Journal onirique 14
Période : octobre-novembre 2020.
« La vérité ne rêve jamais », a dit un philosophe oriental. C’est pourquoi elle ne nous intéresse pas. Que ferions-nous de sa minable réalité ? Elle n’existe que dans des cervelles de professeurs, dans des préjugés scolaires, dans la vulgarité de tous les enseignements. Mais dans l’esprit auquel l’infini donne des ailes, le rêve est plus réel que toutes les vérités. Le monde n’est pas ; il se crée chaque fois que le frisson d’un commencement tisonne la braise de notre âme. Le Moi est un promontoire sur le rien, où il rêve d’un spectacle de réalité. (Cioran)
Pour attirer des touristes, une ville avec d’anciens quartiers moyenâgeux décide de se transformer en décor de train fantôme, notamment en clouant des squelettes humains en hauteur sur les façades des vieilles maisons.
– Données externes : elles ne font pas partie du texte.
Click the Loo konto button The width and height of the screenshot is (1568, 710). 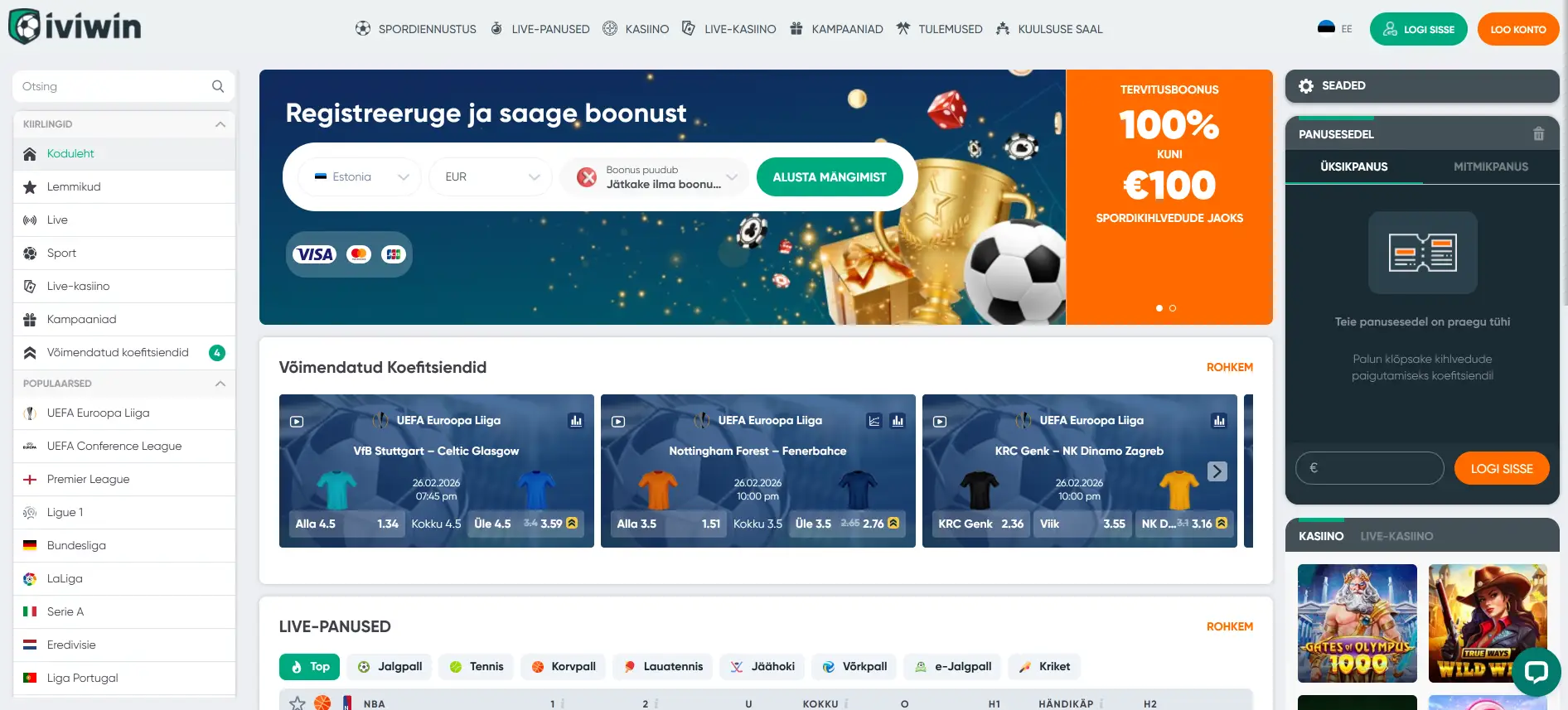tap(1518, 29)
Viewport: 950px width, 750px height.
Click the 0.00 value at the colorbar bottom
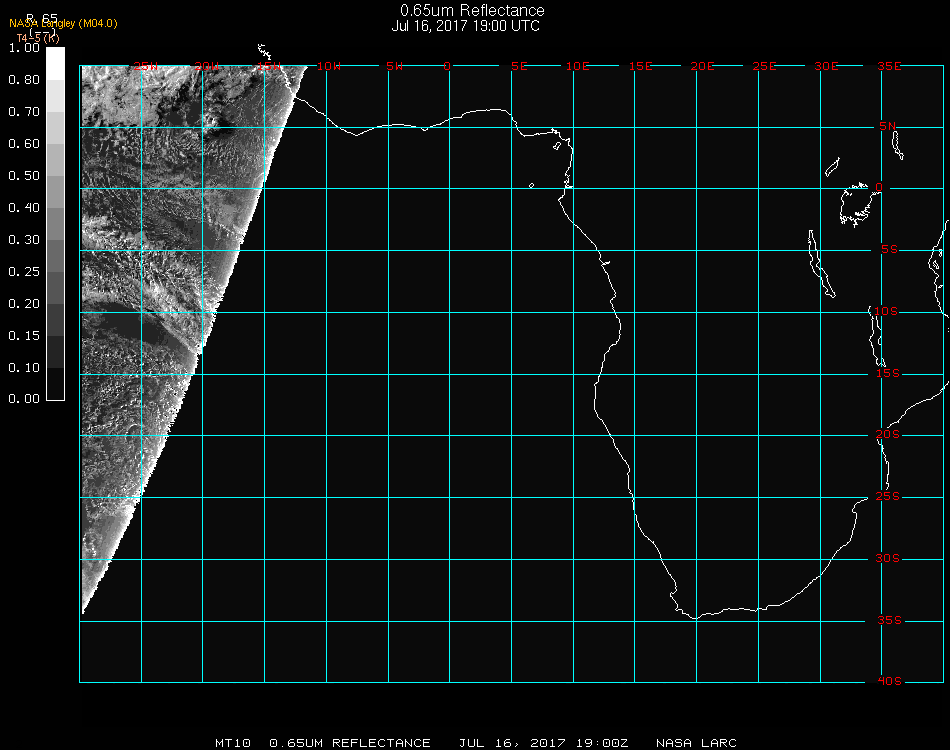pos(24,399)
À la personne avec qui je visite la ville, je dis que j’aime les squelettes.
Une autre attraction consiste à laisser tomber un gros sac de ciment du haut d’un échafaudage : le visiteur éprouve un frisson en feignant de penser que le sac est en train de tomber sur lui, mais, retenu par un fil, le sac ne tombe qu’à l’intérieur d’une surface à dessein interdite au public.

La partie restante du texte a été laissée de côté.